* Extract to read
-*-*-
When Timothy Harper and his wife finally chose a house, a big selling point was that it sits on a quiet lake that doesn’t allow gas motor boats or jet skis. Photo: Timothy Harper 

Looking at scores of weekend houses over 18 months, this couple learned a lot about second-home real estate – and each other

When my wife and I sold our longtime family home in the suburbs and moved back to Manhattan in 2009, we were looking forward to the empty nest and a return to our pre-kids lifestyle – a rental apartment in the city and a weekend house upstate. 

It seemed like a good time for house hunting in the Hudson Valley. The economy was still mired in the Great Recession, and housing prices had not rebounded. And Nancy and I loved the idea that the Hudson Valley was attracting droves of Brooklyn hipsters, many of them starting families and creative or crafty businesses, from just north of Westchester to just south of Albany, on both sides of the Hudson. 

We had a wish list for a second home – within 90 minutes or so of the city, and a short drive to a Metro North train station. We also wanted to be on or near a lake where I could swim on warm summer days. And we wanted space to put up our two kids and other relatives and friends for a weekend or longer. 

“I bet we find a great place right away,” I said. 


We looked at 117 houses – that is no misprint – over the next year and a half. Once or twice a month, we got up early on Saturday mornings and drove up the racetrack known as the Taconic State Parkway to places with evocative names such as Cold Spring, Pine Plains, Stormville, Wappingers Falls. And, of course, both Fishkill and East Fishkill.

We actually remember a lot of the houses over the months, beginning the Saturday we met the Pawling real estate agent, Claudia Jiskra, we found on the web. From that first day, Claudia was impressed with how quickly we could look at a place and say no. We agreed to return in a couple of weeks for a much longer list of visits. 

I think we might have seen seven houses next time, and up to 15 in ensuing visits.  Claudia, who could look up exactly each of our 117 house visits, where and when, said that 15 was a one-day record for her. She wasn’t sure that day if we would have time to see all 15 houses; she had never shown anybody more than 10 houses in a single day. 

We were done by early afternoon.

Claudia was impressed, and kept us on tight schedules. She liked our flexibility, and at one point called us “motivated buyers.” But nothing motivated us enough to actually make an offer, even though we looked at several houses more than once – which means we probably had 125-130 total house visits.

Almost every place had things that we liked. Or, rather, that I liked. Today we joke that 30 or 40 of those houses would have been fine with me. Fortunately, Nancy has better taste. Looking back, I’m grateful she wasn’t as picky about men as she was about country houses.
-*-*-
* Task 1
Answer these questions about the house-hunting account:
(a) In what year did the couple move back to Manhattan?
(b) How many houses did they look at over the year and a half?
(c) According to the agent, what was her one-day record for houses shown?
The house-hunting account and the listing come from unrelated sources.

* Records to process
-*-*-
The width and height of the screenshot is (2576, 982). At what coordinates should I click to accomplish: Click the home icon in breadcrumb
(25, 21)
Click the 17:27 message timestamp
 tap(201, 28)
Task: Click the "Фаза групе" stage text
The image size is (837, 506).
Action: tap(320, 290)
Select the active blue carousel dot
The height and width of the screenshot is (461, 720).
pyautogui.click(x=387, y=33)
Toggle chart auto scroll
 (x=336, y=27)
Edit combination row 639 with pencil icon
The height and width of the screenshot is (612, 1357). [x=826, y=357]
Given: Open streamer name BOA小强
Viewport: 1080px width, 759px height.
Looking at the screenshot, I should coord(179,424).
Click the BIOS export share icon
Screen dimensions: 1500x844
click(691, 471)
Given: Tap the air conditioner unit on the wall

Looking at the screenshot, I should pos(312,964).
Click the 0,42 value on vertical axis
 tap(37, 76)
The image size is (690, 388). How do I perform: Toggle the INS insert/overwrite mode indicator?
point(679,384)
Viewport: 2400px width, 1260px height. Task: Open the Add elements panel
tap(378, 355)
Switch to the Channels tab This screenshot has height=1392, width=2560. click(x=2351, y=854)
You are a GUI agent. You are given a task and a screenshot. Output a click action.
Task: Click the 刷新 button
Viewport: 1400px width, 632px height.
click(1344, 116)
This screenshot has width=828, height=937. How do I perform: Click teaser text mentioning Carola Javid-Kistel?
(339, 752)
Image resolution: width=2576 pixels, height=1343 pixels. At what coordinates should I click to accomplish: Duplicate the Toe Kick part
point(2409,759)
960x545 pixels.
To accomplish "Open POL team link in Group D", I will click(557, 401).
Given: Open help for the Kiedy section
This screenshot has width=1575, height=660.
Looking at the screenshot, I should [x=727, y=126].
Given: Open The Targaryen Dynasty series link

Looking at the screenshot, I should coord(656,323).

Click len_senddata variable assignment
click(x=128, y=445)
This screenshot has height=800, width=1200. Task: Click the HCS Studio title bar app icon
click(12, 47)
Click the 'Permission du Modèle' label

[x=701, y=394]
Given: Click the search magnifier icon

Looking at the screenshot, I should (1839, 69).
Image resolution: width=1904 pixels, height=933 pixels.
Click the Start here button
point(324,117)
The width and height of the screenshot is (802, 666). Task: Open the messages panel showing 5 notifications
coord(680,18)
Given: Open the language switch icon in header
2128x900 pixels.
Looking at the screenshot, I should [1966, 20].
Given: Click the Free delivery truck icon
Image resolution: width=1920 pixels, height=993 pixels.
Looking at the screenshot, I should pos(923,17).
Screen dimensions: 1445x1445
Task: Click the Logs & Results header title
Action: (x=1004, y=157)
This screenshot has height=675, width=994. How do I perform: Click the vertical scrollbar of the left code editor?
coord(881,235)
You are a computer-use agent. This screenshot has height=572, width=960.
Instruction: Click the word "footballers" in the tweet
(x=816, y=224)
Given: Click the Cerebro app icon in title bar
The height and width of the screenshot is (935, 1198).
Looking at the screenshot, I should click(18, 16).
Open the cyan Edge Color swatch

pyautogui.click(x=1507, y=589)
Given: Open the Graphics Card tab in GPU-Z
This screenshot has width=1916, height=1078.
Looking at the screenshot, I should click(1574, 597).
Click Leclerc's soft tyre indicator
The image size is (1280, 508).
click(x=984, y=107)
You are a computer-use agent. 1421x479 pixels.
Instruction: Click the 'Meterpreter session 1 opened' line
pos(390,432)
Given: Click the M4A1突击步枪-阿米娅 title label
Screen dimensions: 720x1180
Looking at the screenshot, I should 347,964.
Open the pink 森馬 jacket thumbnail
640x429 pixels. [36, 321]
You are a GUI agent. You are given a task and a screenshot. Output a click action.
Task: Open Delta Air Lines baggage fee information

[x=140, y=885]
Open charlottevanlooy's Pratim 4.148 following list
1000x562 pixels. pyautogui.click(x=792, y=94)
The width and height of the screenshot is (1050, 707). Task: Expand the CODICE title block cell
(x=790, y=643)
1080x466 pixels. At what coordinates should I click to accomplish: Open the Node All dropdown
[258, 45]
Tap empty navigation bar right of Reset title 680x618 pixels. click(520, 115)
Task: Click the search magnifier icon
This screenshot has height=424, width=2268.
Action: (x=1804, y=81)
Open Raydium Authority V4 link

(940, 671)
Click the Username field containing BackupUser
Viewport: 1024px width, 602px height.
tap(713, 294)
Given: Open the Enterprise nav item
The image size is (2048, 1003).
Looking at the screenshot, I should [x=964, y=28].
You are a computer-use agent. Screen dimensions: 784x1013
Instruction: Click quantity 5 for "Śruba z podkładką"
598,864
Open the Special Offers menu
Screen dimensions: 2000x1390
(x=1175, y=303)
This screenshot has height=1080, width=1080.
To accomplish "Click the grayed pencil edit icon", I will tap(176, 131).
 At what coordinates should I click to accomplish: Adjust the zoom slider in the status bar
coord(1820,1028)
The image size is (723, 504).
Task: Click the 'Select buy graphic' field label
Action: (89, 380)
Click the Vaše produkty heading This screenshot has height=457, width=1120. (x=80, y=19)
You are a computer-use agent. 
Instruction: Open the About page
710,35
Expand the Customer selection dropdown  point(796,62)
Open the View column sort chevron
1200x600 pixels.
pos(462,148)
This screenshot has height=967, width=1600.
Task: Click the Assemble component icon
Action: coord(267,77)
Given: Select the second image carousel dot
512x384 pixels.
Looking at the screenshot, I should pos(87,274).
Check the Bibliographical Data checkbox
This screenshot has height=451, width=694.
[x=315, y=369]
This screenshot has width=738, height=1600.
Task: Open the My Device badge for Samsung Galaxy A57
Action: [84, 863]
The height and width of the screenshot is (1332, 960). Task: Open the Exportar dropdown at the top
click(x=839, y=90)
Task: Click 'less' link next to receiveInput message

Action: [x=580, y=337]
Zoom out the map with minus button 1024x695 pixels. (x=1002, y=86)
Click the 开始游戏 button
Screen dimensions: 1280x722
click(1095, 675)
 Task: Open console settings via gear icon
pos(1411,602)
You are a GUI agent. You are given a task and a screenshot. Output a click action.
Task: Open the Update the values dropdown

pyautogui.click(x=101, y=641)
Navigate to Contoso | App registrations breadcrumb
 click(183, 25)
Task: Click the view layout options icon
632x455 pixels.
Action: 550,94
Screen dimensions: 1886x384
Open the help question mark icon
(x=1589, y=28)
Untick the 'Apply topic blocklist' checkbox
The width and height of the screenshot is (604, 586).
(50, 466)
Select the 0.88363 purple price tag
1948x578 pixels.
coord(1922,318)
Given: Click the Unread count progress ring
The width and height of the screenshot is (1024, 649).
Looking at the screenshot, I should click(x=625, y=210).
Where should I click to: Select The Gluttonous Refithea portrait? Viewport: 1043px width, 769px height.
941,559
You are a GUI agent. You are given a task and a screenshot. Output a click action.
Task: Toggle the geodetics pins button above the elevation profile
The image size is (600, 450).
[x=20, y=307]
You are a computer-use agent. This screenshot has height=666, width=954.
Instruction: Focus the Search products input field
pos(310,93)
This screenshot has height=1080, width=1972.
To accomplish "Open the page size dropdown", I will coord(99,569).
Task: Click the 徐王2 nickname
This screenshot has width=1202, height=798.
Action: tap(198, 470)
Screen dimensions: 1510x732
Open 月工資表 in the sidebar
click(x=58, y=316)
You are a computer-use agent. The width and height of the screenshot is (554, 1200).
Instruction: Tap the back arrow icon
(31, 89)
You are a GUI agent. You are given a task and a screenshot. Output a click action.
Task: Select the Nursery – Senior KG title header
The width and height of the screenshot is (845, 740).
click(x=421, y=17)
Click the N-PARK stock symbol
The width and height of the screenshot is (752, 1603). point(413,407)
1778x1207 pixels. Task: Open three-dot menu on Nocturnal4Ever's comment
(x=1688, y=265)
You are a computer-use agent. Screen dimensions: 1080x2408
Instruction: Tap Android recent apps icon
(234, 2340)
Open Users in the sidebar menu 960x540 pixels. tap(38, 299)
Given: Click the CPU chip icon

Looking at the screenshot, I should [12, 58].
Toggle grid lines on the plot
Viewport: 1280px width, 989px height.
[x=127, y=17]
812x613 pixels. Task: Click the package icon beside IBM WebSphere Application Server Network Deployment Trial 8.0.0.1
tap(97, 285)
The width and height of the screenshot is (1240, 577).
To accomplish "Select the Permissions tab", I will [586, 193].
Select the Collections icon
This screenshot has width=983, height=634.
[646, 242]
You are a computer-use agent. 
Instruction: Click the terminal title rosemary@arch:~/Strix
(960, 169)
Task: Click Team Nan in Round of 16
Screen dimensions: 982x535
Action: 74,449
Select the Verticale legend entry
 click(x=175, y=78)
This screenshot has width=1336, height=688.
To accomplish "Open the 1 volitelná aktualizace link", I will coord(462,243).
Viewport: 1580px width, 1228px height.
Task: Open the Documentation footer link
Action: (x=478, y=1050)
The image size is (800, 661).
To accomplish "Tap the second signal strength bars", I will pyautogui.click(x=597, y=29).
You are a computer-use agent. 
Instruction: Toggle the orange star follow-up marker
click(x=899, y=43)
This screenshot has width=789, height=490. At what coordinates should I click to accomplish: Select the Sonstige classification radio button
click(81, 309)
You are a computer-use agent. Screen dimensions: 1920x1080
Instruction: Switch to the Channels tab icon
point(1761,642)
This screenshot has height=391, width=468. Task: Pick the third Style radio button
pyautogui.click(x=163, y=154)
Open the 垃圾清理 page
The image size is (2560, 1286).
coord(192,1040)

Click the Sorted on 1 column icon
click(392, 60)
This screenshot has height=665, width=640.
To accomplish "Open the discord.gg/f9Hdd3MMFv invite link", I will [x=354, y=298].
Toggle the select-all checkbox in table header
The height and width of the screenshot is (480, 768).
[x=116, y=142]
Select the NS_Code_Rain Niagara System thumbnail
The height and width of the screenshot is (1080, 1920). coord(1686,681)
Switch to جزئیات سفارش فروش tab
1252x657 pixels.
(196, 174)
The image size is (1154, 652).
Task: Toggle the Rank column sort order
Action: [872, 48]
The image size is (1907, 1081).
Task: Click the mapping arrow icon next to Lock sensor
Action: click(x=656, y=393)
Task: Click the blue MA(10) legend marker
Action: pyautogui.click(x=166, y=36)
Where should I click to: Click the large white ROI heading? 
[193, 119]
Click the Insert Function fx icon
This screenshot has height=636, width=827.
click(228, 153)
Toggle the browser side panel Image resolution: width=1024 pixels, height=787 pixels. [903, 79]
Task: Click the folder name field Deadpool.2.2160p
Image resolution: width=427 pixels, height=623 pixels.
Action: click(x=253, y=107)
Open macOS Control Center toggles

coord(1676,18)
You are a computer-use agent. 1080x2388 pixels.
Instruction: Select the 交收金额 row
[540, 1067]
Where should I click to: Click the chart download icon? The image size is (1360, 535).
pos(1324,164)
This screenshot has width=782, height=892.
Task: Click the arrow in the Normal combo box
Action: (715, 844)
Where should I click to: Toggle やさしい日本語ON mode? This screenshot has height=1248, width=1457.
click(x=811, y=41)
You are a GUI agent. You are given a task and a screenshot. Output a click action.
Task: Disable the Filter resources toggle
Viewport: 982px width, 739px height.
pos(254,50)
-*-*-
* Task 2
From the listing, quote the lines beginning with the one containing "The width and height of the screenshot is (802, 666)." and ending after the one containing "Looking at the screenshot, I should click(18, 16).".

* Task response 1
(a) 2009
(b) 117
(c) 15

* Task response 2
The width and height of the screenshot is (802, 666). Task: Open the messages panel showing 5 notifications
coord(680,18)
Given: Open the language switch icon in header
2128x900 pixels.
Looking at the screenshot, I should [1966, 20].
Given: Click the Free delivery truck icon
Image resolution: width=1920 pixels, height=993 pixels.
Looking at the screenshot, I should pos(923,17).
Screen dimensions: 1445x1445
Task: Click the Logs & Results header title
Action: (x=1004, y=157)
This screenshot has height=675, width=994. How do I perform: Click the vertical scrollbar of the left code editor?
coord(881,235)
You are a computer-use agent. This screenshot has height=572, width=960.
Instruction: Click the word "footballers" in the tweet
(x=816, y=224)
Given: Click the Cerebro app icon in title bar
The height and width of the screenshot is (935, 1198).
Looking at the screenshot, I should click(18, 16).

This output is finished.